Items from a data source
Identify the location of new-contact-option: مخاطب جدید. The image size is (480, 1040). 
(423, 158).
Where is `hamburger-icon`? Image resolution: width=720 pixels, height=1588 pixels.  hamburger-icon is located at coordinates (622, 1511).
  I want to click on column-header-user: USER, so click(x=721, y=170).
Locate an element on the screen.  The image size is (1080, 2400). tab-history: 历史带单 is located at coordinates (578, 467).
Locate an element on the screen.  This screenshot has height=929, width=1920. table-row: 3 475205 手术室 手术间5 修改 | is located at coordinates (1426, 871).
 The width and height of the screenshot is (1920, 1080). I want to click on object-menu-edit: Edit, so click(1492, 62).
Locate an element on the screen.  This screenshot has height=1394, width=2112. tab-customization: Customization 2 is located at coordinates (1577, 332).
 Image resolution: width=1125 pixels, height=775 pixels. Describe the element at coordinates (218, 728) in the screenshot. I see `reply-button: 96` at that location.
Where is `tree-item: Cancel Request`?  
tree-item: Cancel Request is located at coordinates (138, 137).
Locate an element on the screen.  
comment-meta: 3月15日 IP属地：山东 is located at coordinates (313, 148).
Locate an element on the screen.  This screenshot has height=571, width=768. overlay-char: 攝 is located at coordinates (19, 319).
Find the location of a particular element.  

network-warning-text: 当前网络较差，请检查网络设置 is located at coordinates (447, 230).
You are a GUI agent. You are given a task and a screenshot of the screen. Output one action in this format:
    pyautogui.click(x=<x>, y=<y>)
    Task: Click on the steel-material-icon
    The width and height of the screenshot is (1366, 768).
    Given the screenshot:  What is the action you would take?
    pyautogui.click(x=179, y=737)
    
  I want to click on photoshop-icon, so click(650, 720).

Written task →
Can you update the data above so that "Locate an element on the screen" is replaced with "Find this element on the screen" everywhere, leaving everything else unchanged?

Result below →
Identify the location of new-contact-option: مخاطب جدید. The image size is (480, 1040). 
(423, 158).
Where is `hamburger-icon`? Image resolution: width=720 pixels, height=1588 pixels.  hamburger-icon is located at coordinates (622, 1511).
  I want to click on column-header-user: USER, so click(x=721, y=170).
Find this element on the screen.  The image size is (1080, 2400). tab-history: 历史带单 is located at coordinates (578, 467).
Find this element on the screen.  This screenshot has height=929, width=1920. table-row: 3 475205 手术室 手术间5 修改 | is located at coordinates (1426, 871).
 The width and height of the screenshot is (1920, 1080). I want to click on object-menu-edit: Edit, so click(1492, 62).
Find this element on the screen.  This screenshot has height=1394, width=2112. tab-customization: Customization 2 is located at coordinates (1577, 332).
 Image resolution: width=1125 pixels, height=775 pixels. Describe the element at coordinates (218, 728) in the screenshot. I see `reply-button: 96` at that location.
Where is `tree-item: Cancel Request`?  
tree-item: Cancel Request is located at coordinates (138, 137).
Find this element on the screen.  
comment-meta: 3月15日 IP属地：山东 is located at coordinates (313, 148).
Find this element on the screen.  This screenshot has height=571, width=768. overlay-char: 攝 is located at coordinates (19, 319).
Find the location of a particular element.  

network-warning-text: 当前网络较差，请检查网络设置 is located at coordinates (447, 230).
You are a GUI agent. You are given a task and a screenshot of the screen. Output one action in this format:
    pyautogui.click(x=<x>, y=<y>)
    Task: Click on the steel-material-icon
    The width and height of the screenshot is (1366, 768).
    Given the screenshot:  What is the action you would take?
    pyautogui.click(x=179, y=737)
    
  I want to click on photoshop-icon, so click(650, 720).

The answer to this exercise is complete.